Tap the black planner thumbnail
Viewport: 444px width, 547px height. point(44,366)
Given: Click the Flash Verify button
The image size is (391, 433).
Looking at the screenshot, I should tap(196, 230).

..........

### Your instructions
Quote the records word for word, from the line containing "Given: Click the Flash Verify button" through the last line of the records, both included.

### Task result
Given: Click the Flash Verify button
The image size is (391, 433).
Looking at the screenshot, I should tap(196, 230).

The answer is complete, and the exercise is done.